Batch / offline processing (maximise total tok/s)
Raise --max-num-seqs to 1024 if your FP8 KV-cache budget allows it.
Enable chunked prefill if your prompts are very long (>16K tokens), at extreme
prompt lengths, chunking actually helps throughput by interleaving prefill compute
with decode steps for other sequences. Also consider raising
--gpu-memory-utilization to 0.94–0.95 in a dedicated environment with
no other processes on the card.
The single most impactful thing you can do beyond these flags is run vllm bench serve against your live server with request shapes that match your actual workload. Synthetic benchmarks with fixed input/output lengths reveal the ceiling; your real traffic distribution reveals where you actually operate. The two numbers are often 40–60% apart.
Key Takeaways
The MI300X is genuinely capable hardware. But its advantage over competing accelerators is only realised when you give vLLM the full stack of AMD-specific configuration.
- VLLM_ROCM_USE_AITER=1 is the master enabler, without it, you're running a generic ROCm stack and leaving the majority of CDNA3's kernel-level optimisations unused.
- VLLM_ROCM_USE_AITER_MHA=0 is not a bug, it's a deliberate stability fence for the MHA kernel that keeps the rest of AITER running safely on GQA models today.
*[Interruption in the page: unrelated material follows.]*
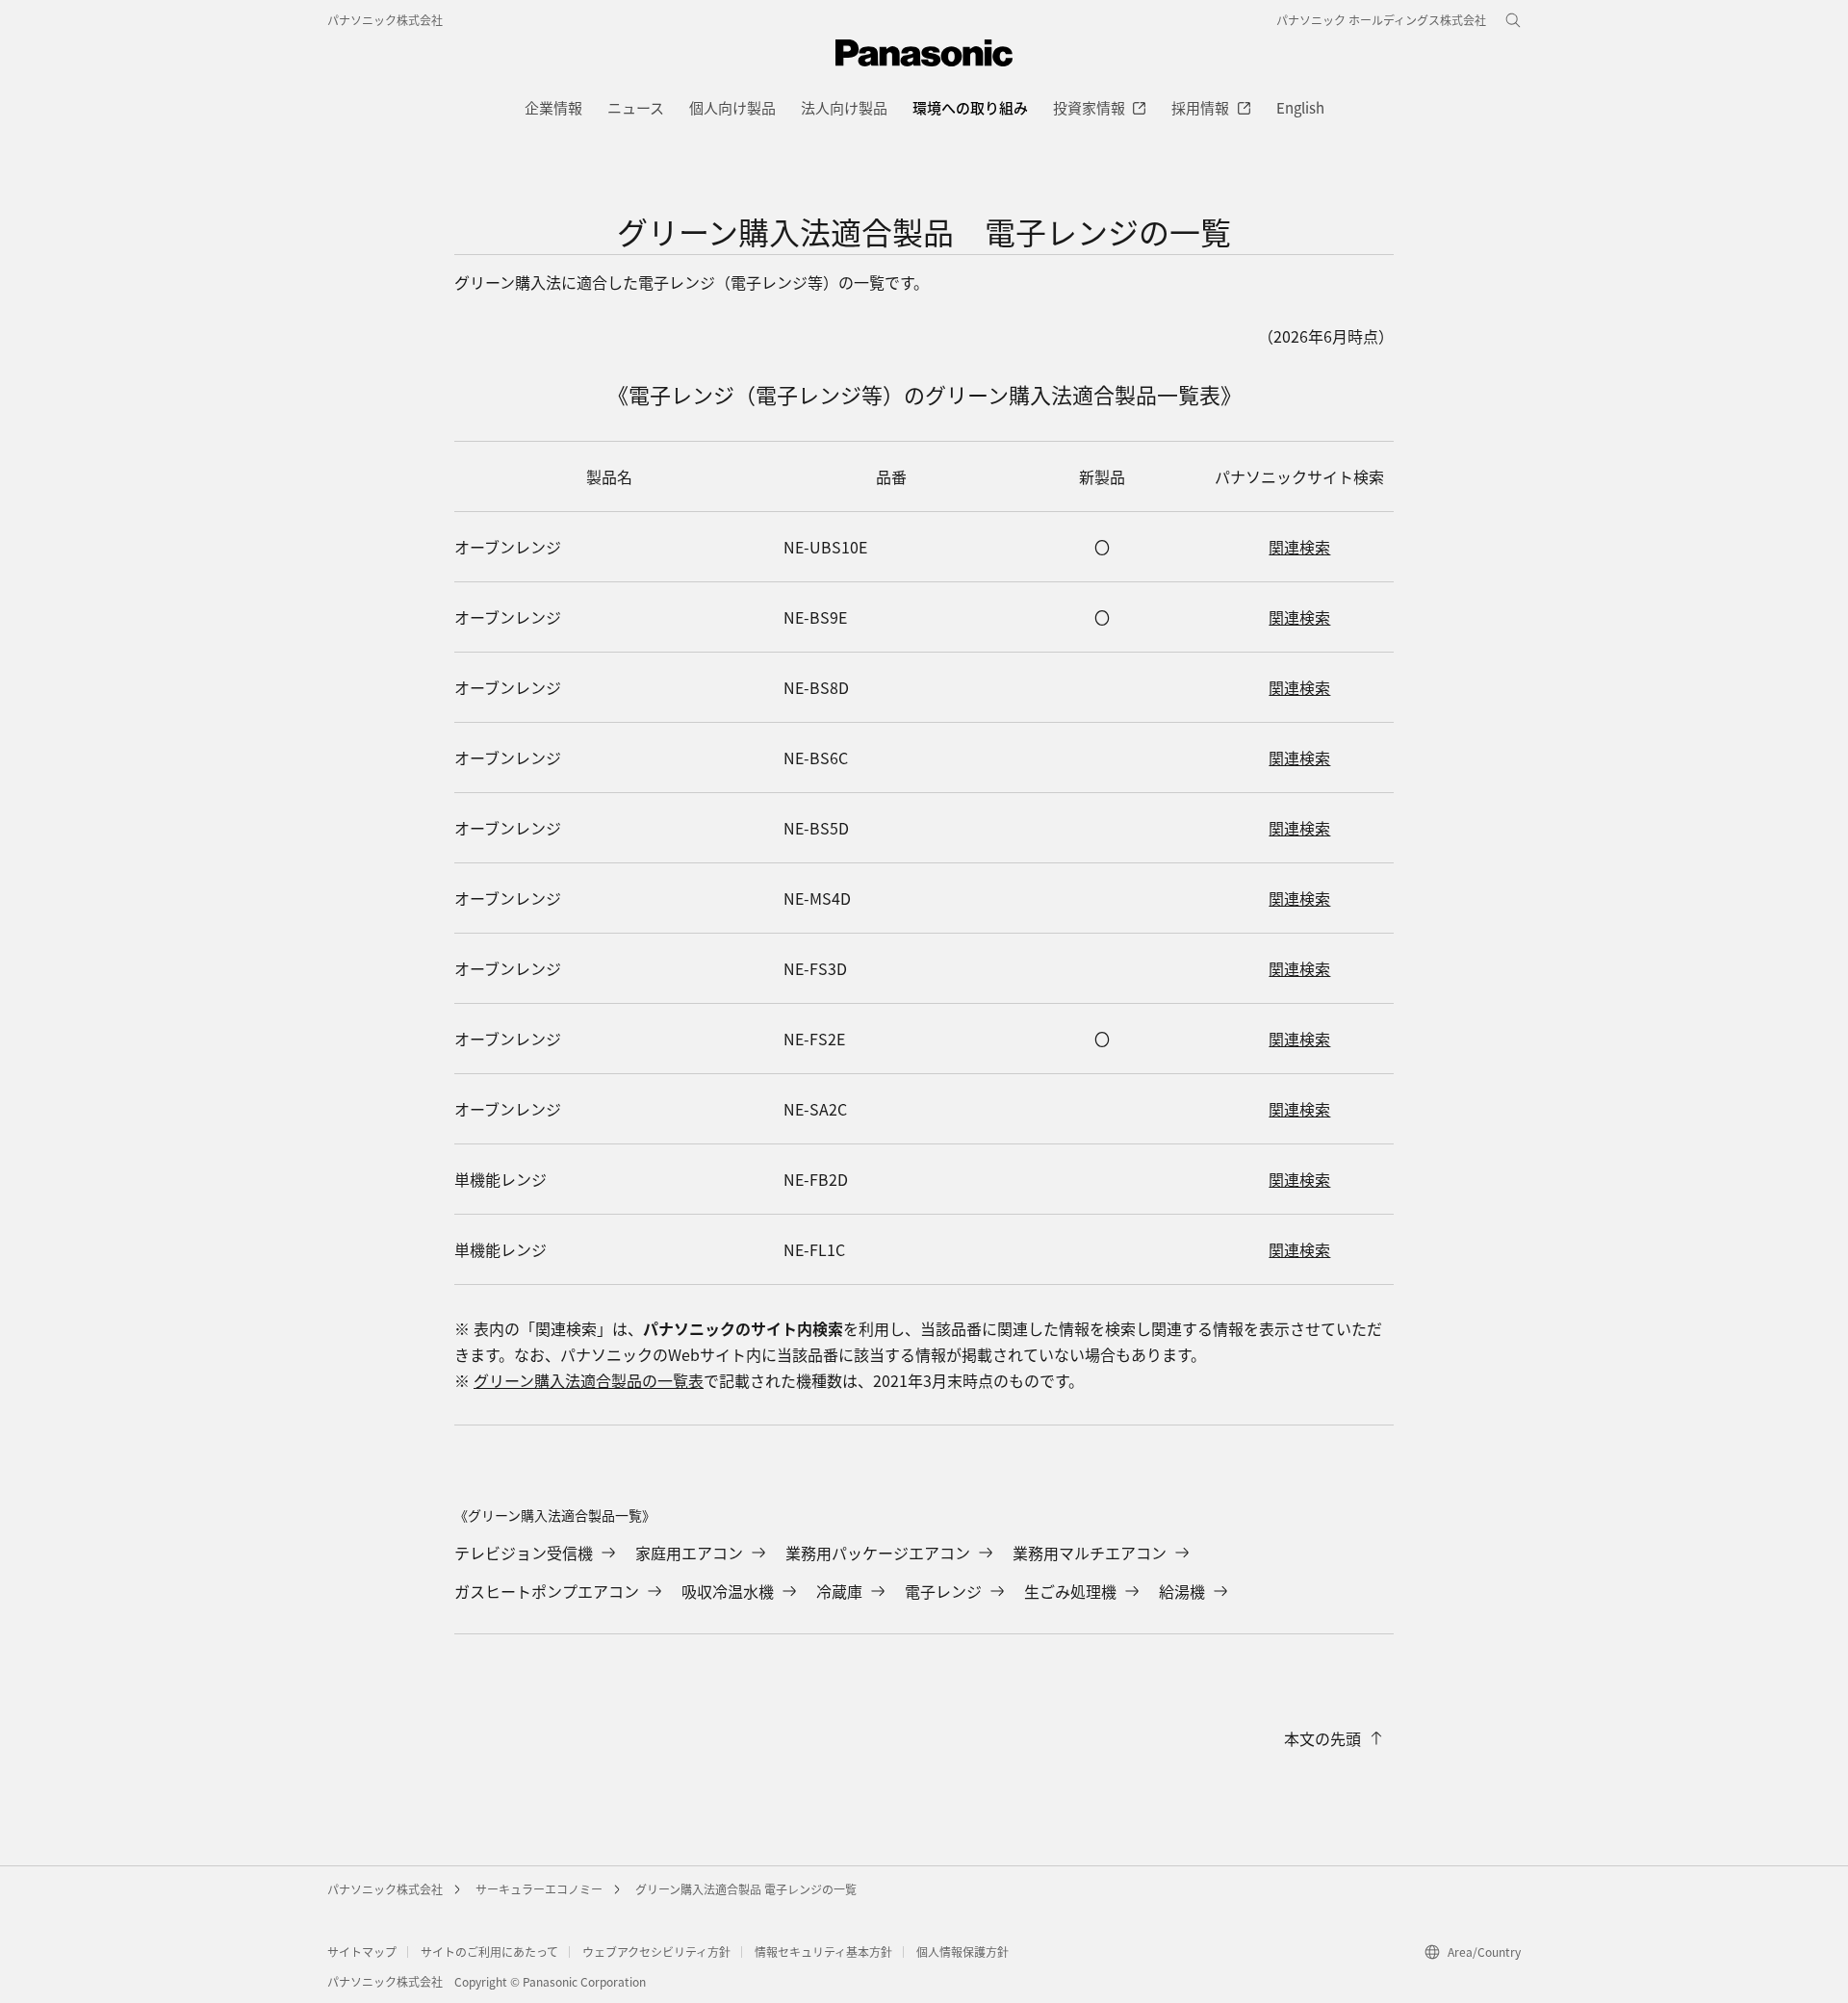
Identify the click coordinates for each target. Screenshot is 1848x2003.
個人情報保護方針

- FP8 KV-cache is the biggest single concurrency multiplier: it doubles the sequences you can serve at equal HBM cost, which is what turns a 192 GB card from "it fits the model" into "it serves hundreds of users simultaneously."
- No-chunked-prefill is AMD-specific, this flag should be set on MI300X and left at its default on NVIDIA. Know your hardware before copy-pasting config.
- All four AITER environment variables should be treated as a set. They are designed to be used together; removing any one of them changes the kernel dispatch path in ways that interact with the others.